TEXTO CITADO »
'''

Reputação é uma coisa interessante.
Muitas vezes, a pessoa nem te conhece pessoalmente, mas já ouviu falar de você. Aí, quando te conhece ao vivo, já tem um perfil completo e sabe exatamente como falar contigo ou se portar na sua frente. Claro que nem sempre isso funciona, pois a reputação é apenas um verniz por cima de um monte de outros detalhes. Mas, ainda assim, ela sempre vai comandar o que as pessoas acham da gente.
Era uma vez um redator com décadas de experiência, que vamos chamar aqui de Silvio. Além de trabalhar na agência, Silvio era professor universitário, tinha mestrado e estava fazendo doutorado em Letras, ambos em universidades de ponta. Além de bem construídos e muito criativos, seus textos tinham uma característica imprescindível a todo redator ou escritor profissional: gramática impecável. Chegava a ser irritante, pois até no WhatsApp ele escrevia corretamente, sem vícios, nem abreviações.

'''

INSTRUÇÃO A »
Responda sobre o texto sobre reputação:
(i) Segundo o texto, a reputação é apenas um verniz por cima de quê?
(ii) Que nome o texto dá ao redator com décadas de experiência?
(iii) Em que área esse redator estava fazendo doutorado?

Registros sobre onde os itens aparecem
'''

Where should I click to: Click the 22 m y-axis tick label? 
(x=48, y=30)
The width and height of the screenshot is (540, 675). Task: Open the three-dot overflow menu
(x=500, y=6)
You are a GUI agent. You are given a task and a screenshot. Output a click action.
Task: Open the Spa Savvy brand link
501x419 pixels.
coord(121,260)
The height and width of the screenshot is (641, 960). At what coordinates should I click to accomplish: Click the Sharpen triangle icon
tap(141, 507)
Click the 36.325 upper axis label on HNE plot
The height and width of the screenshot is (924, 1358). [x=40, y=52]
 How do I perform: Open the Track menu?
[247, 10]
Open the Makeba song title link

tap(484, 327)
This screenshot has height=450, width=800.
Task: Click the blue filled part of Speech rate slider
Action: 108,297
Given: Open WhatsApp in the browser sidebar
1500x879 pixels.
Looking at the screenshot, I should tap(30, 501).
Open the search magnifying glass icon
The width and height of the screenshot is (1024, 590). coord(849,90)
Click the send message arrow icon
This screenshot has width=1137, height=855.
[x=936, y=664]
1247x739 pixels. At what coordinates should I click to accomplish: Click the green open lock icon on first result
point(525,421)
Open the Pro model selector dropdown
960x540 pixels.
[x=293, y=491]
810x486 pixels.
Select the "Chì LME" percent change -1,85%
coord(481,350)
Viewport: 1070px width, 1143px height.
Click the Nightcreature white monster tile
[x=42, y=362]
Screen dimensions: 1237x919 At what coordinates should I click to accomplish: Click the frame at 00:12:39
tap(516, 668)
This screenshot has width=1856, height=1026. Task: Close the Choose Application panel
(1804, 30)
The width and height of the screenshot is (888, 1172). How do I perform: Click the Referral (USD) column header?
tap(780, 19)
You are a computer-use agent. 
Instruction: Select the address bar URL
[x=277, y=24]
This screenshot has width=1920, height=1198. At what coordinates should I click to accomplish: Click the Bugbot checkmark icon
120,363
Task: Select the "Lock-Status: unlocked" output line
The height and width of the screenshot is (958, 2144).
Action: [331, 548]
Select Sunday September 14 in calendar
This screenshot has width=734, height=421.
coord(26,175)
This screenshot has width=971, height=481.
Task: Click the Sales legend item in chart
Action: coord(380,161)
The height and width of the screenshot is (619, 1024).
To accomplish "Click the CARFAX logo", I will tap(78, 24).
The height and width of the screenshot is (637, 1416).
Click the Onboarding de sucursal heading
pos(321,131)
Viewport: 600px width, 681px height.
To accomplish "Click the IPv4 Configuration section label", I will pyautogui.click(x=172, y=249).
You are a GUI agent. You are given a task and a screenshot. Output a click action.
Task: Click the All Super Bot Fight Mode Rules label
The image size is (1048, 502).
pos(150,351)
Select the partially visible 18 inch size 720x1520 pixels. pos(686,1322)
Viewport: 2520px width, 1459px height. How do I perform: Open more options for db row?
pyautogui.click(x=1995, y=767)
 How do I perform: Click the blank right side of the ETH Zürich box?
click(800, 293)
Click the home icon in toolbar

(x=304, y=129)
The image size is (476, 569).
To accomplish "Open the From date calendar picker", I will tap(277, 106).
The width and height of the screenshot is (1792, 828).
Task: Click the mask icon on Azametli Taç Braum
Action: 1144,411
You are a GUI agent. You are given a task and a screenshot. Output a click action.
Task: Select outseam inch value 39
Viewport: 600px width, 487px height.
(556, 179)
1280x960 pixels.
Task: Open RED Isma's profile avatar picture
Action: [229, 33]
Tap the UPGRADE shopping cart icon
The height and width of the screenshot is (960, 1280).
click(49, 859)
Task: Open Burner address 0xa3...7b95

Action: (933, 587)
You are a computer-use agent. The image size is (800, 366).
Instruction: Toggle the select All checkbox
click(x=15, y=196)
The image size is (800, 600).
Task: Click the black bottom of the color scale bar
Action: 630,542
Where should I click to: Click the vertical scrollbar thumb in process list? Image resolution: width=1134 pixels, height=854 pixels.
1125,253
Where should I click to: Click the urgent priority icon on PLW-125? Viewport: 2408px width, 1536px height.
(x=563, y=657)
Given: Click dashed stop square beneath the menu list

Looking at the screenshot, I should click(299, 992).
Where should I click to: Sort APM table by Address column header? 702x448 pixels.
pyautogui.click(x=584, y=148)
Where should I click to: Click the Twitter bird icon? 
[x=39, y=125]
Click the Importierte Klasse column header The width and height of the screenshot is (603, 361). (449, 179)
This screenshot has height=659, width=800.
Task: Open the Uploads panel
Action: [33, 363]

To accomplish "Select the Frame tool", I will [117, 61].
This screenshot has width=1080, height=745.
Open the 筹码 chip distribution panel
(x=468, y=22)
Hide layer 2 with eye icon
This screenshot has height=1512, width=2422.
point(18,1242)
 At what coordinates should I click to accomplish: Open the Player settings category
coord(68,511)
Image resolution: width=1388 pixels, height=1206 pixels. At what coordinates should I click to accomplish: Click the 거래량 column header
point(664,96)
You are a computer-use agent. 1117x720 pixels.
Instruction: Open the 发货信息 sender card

'''

INSTRUÇÃO B » Coloque numa tabela Markdown, com as colunas Nº e Linha, as linhas dos registros desde a linha com "The image size is (476, 569)." até a linha com "Action: 1144,411", incluindo as duas. Deixe de fora as linhas em branco.

RESPOSTA A »
(i) De um monte de outros detalhes.
(ii) Silvio.
(iii) Em Letras.

RESPOSTA B »
| Nº | Linha |
|---|---|
| 1 | The image size is (476, 569). |
| 2 | To accomplish "Open the From date calendar picker", I will tap(277, 106). |
| 3 | The width and height of the screenshot is (1792, 828). |
| 4 | Task: Click the mask icon on Azametli Taç Braum |
| 5 | Action: 1144,411 |